======== TASK DATA ========

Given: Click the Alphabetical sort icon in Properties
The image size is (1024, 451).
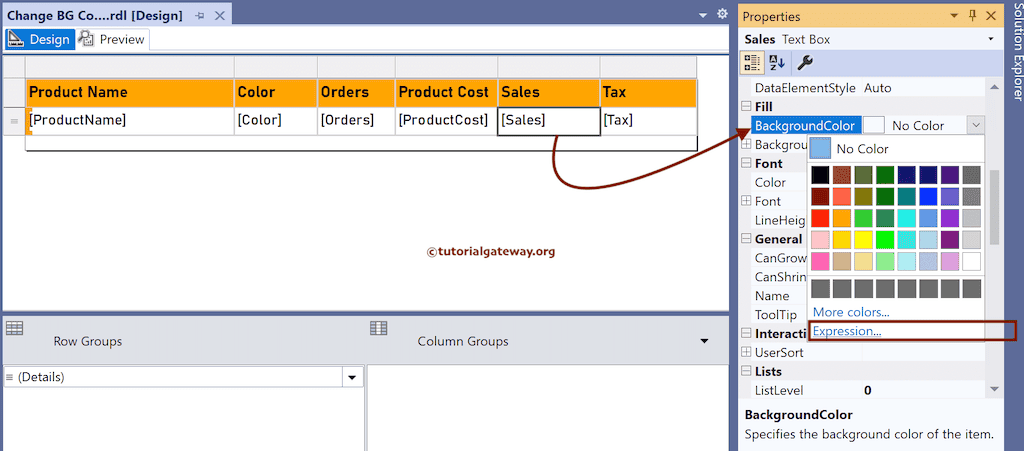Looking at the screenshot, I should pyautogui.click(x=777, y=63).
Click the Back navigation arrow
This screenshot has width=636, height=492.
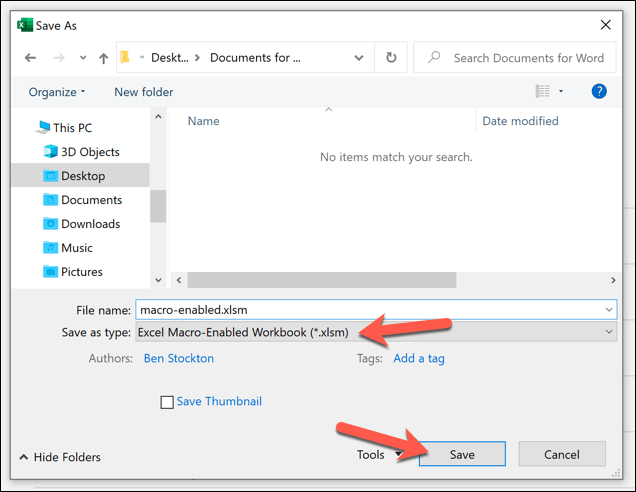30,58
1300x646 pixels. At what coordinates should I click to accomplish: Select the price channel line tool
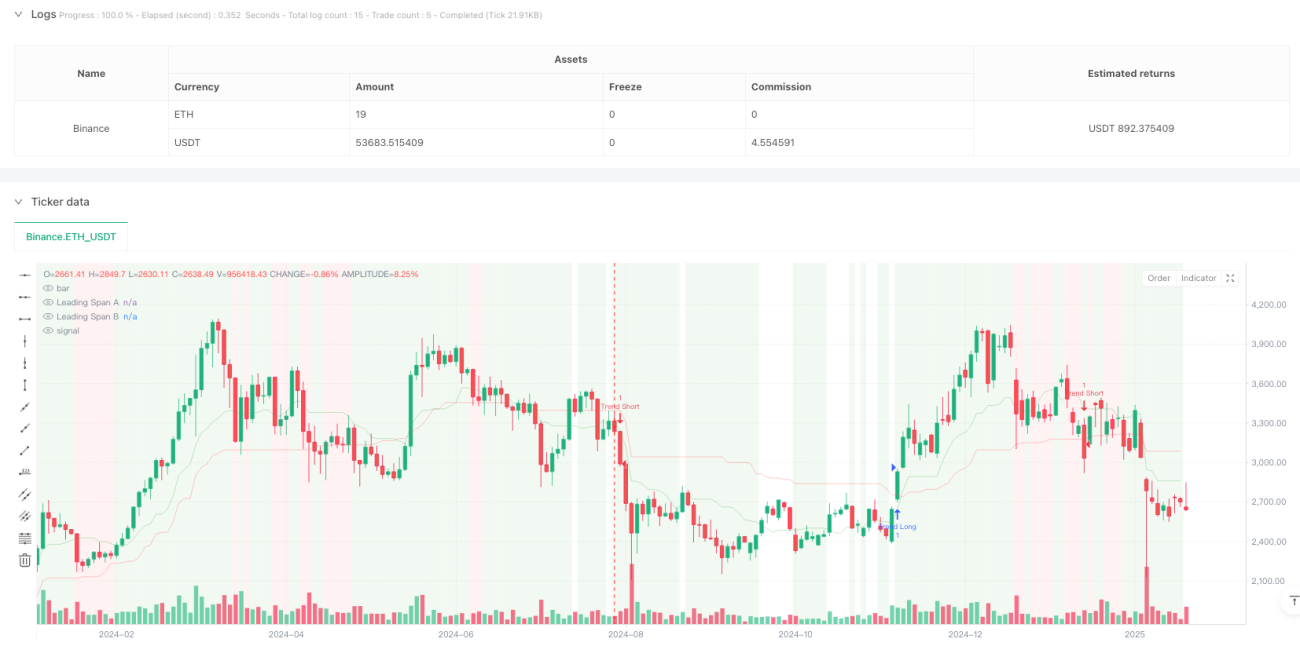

========
======== TASK DATA ========

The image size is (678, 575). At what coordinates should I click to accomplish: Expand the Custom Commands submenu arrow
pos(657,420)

========

» DIRECTION: Update the lines from the line with "Given: Click the" up to and including the line with "1300x646 pixels. At" so that "Back navigation arrow" reads "Back button", with nothing else changed. Give only those lines and leave out the pictures.

» FULL SOLUTION:
Given: Click the Alphabetical sort icon in Properties
The image size is (1024, 451).
Looking at the screenshot, I should pyautogui.click(x=777, y=63).
Click the Back button
This screenshot has width=636, height=492.
30,58
1300x646 pixels. At what coordinates should I click to accomplish: Select the price channel line tool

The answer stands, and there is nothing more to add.